Not that wrestling comics are exactly new. In Mexico, where pro-wrestling is practically a religion, wrestling comics have been huge for decades, and in the early '90s, both Marvel Comics and Valiant Comics drably mimicked wrestling TV shows with short-lived titles. But the new breed strips things down to wild personalities, drops the characters into new settings, and treats the wrestlers like action stars.
They're also giving comics fans a new taste for genres all but exterminated since the '70s by the superhero. The Undertaker inhabits a gothic hell, Nash is set in a Mad Max future, while Steve Austin roams the American southwest in a modern-day spaghetti western. Unlike the old comics, the wrestlers themselves are involved with the new ones.
Nash co-writes his comic, while the WWF superstars have veto over theirs. Not that this has been an issue for me. My only critical note from Mankind (who threw a ghost-writer off his soon-to-be-released biography and wrote it himself by hand during nights on the road) was a bearhug -- a bonus from the man who kept me interested in wrestling at times when nothing else did. That's the secret of writing wrestling comics: stick to the characters. And when the character is Mankind, that's an easy proposition.

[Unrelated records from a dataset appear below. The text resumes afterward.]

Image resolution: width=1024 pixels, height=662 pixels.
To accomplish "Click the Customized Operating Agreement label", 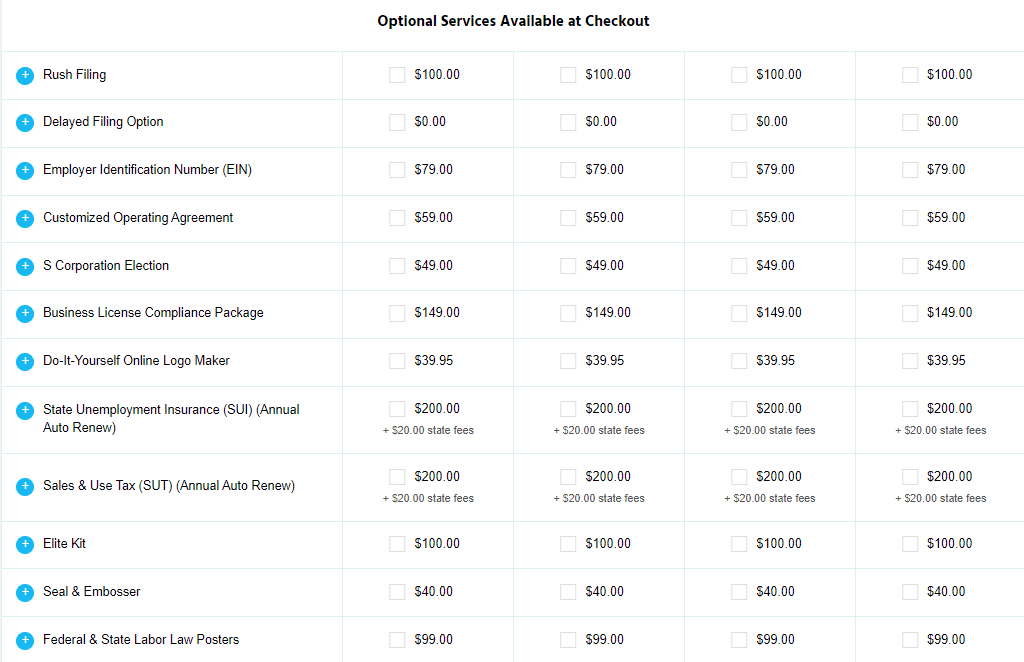I will point(138,218).
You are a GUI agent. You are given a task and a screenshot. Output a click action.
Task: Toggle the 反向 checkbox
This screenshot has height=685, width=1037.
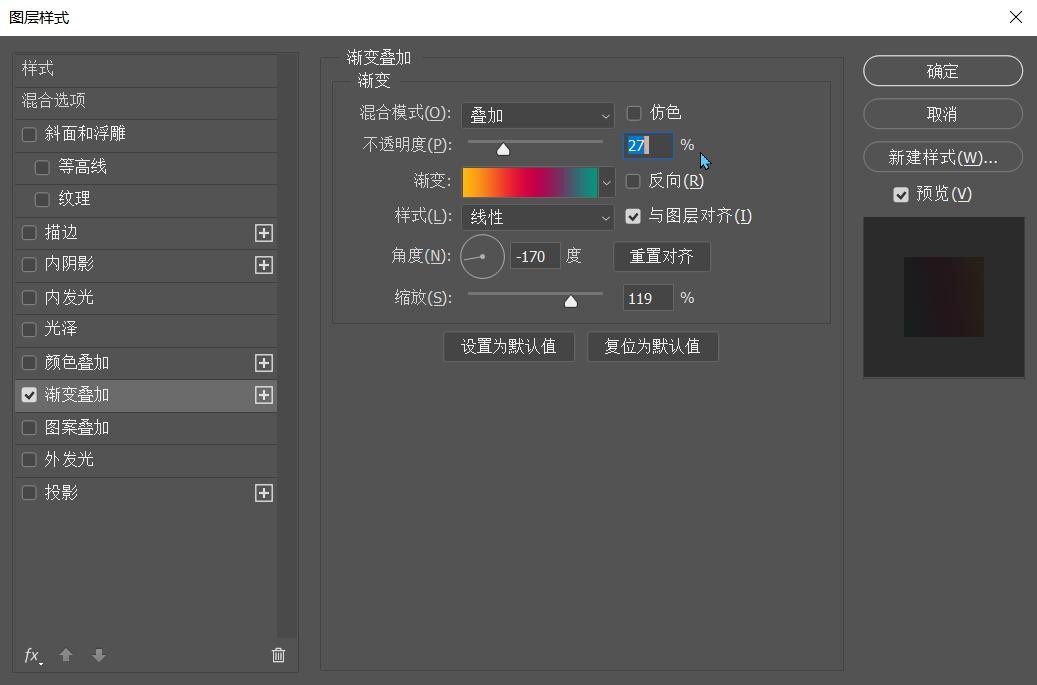coord(633,182)
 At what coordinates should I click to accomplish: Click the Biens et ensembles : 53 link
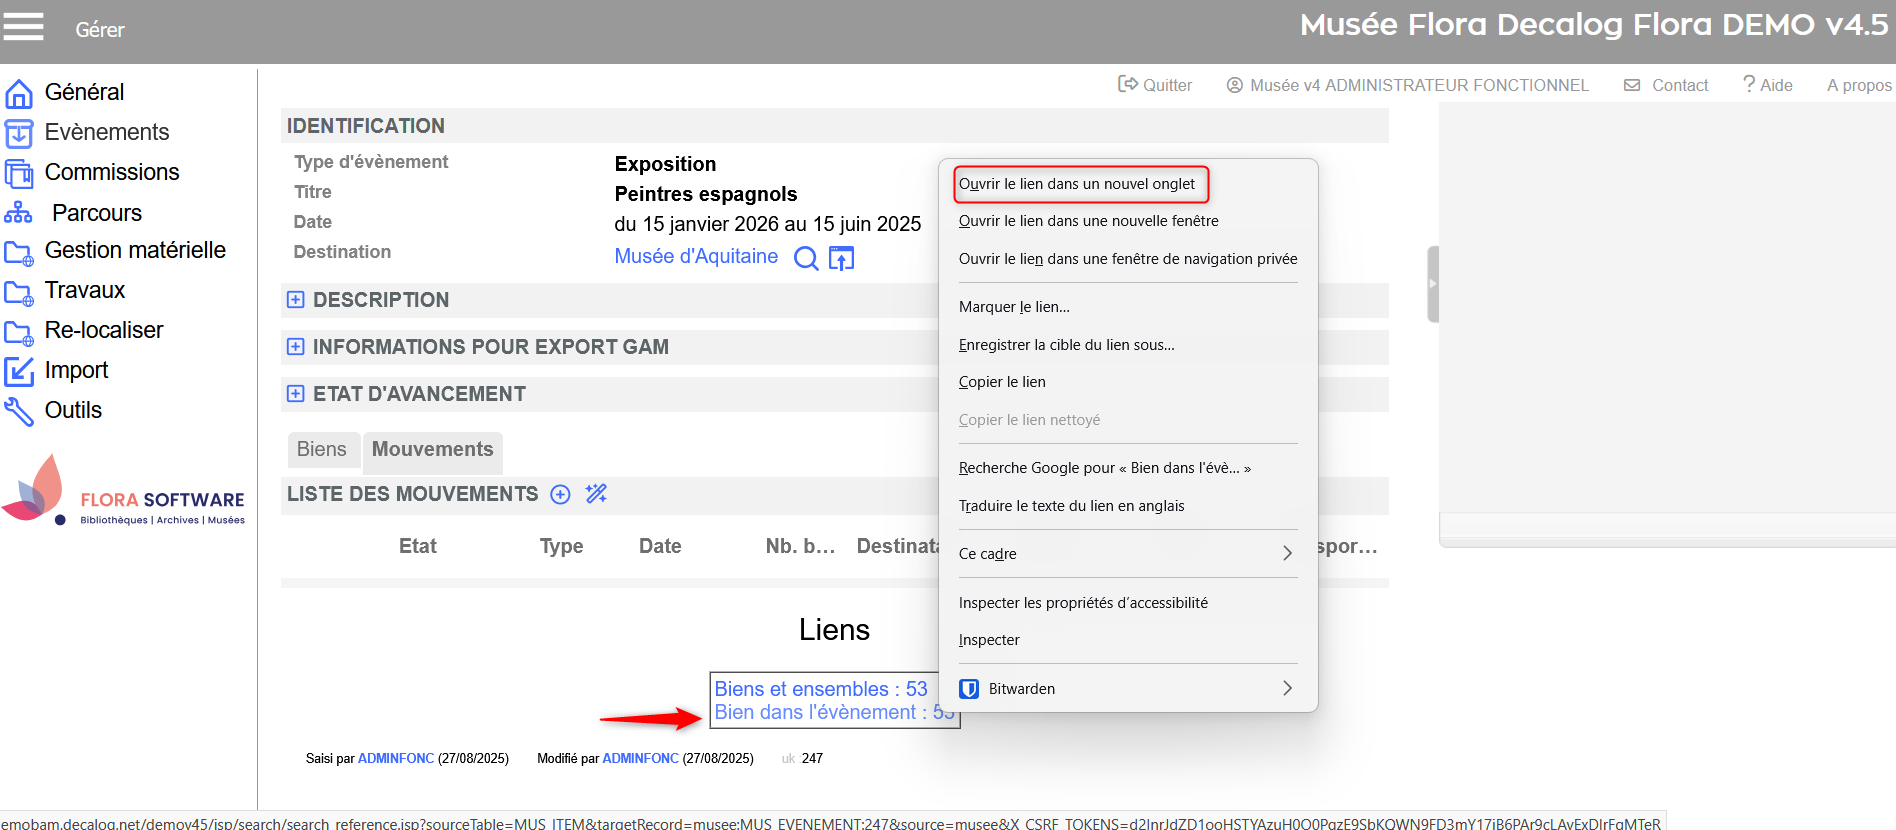pos(820,689)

Mankind (played by Mick Foley) pioneered the rougher and more realistic wrestling style popular today. In one match, his ear was accidentally torn off. In another, a 20-foot plunge from a steel cage drove teeth out through his nose. The way I write him, Mankind waffles in a blink between cuddly (if grotesque) naïf and homicidal maniac, humorously brutal and brutally humorous. The sort of hero writers dream about.

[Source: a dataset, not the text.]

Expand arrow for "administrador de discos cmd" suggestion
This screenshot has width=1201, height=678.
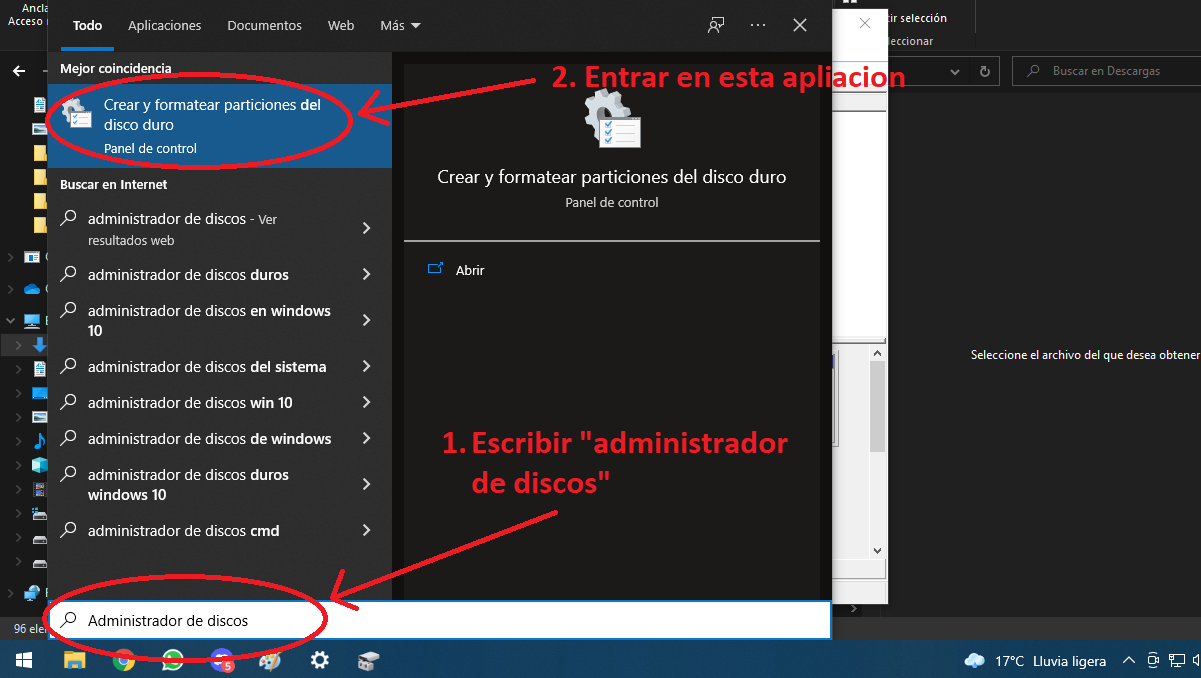[x=366, y=531]
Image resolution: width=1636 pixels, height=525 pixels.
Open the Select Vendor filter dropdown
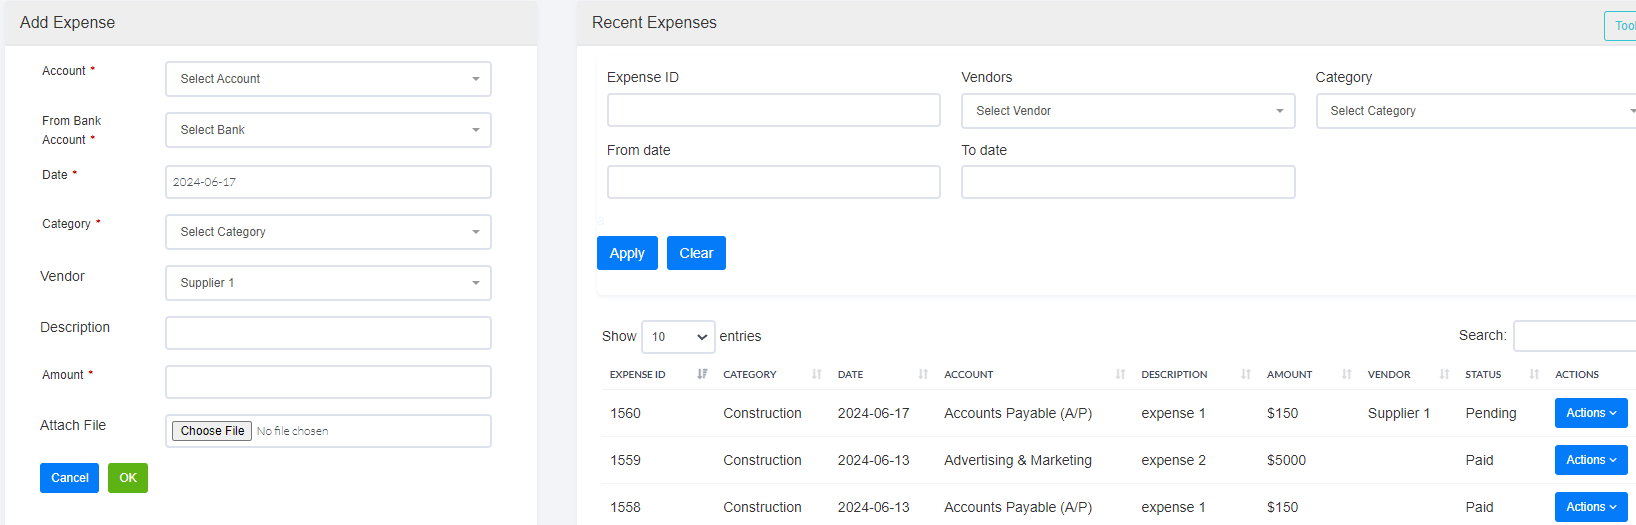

Okay, so it isn't high art, but what is these days? Art Spiegelman can have the high ground, but something's got to get bodies back buying comics again, and wrestling comics seem to be it. More are on the way. Even Marvel Comics is leaping on the bandwagon, with plans to flood WCW titles onto the market early next year.
Riding pro wrestling's rising tide, wrestling comics point a way out for a decrepit industry choking on its own intransigence. The question is whether they've learned from the past, or if they're doomed to repeat it.
Steven Grant is kept alive by bestial acts.